Problem statement | Using the entries that follow, transcribe only the lines from the line with "Instruction: Like the tweet with heart icon" to the line with "Select slide 4 in the carousel", both included, exactly as they stand and without pictures.

Exercise material |

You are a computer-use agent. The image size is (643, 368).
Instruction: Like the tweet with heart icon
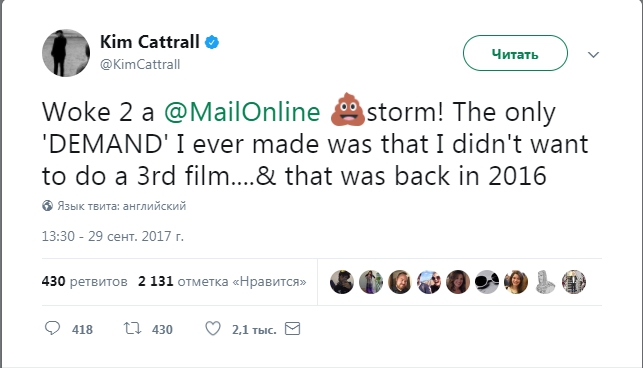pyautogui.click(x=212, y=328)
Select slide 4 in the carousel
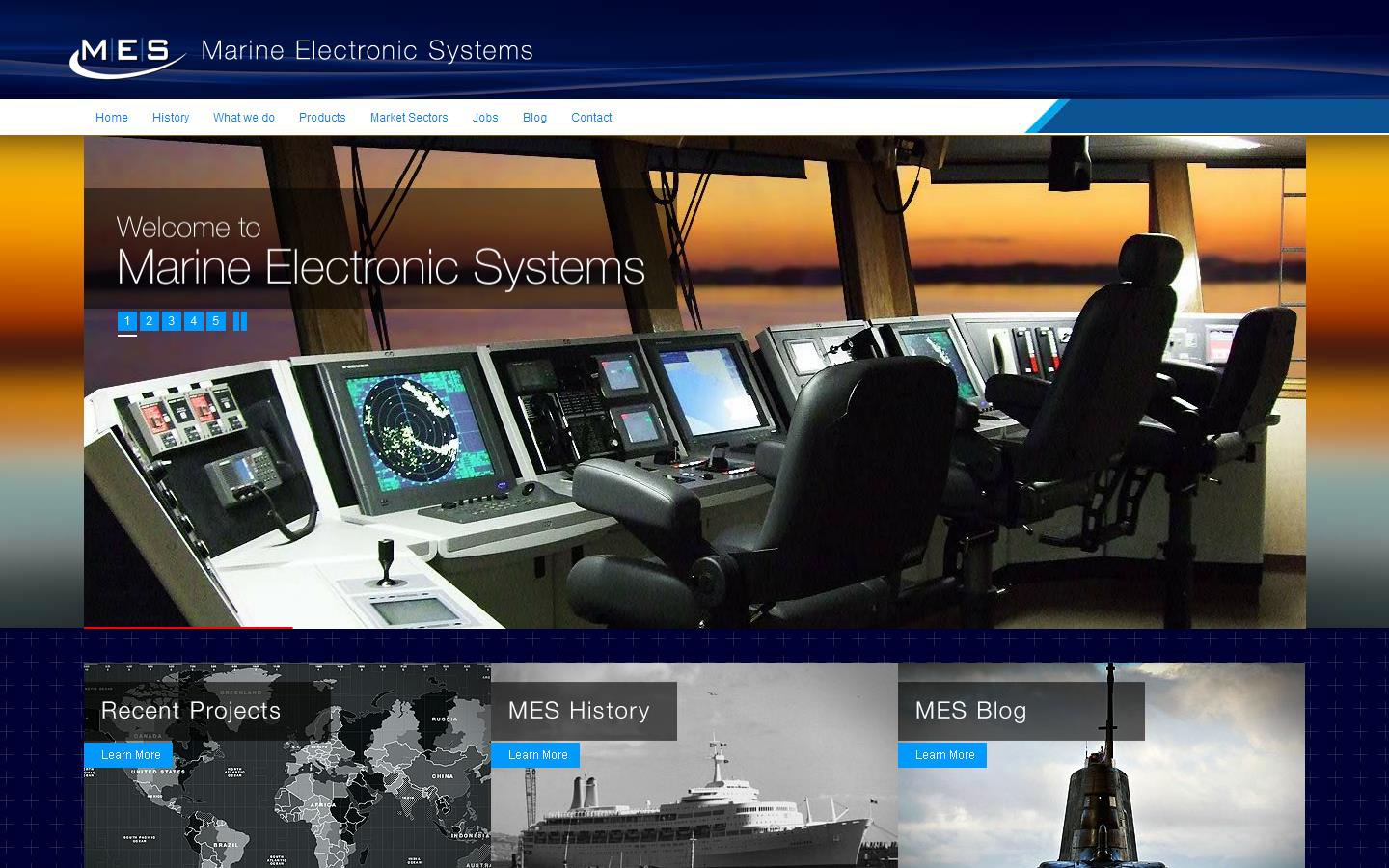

---

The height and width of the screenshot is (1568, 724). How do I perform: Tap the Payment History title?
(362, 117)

Answer box |
Instruction: Like the tweet with heart icon
pyautogui.click(x=212, y=328)
Select slide 4 in the carousel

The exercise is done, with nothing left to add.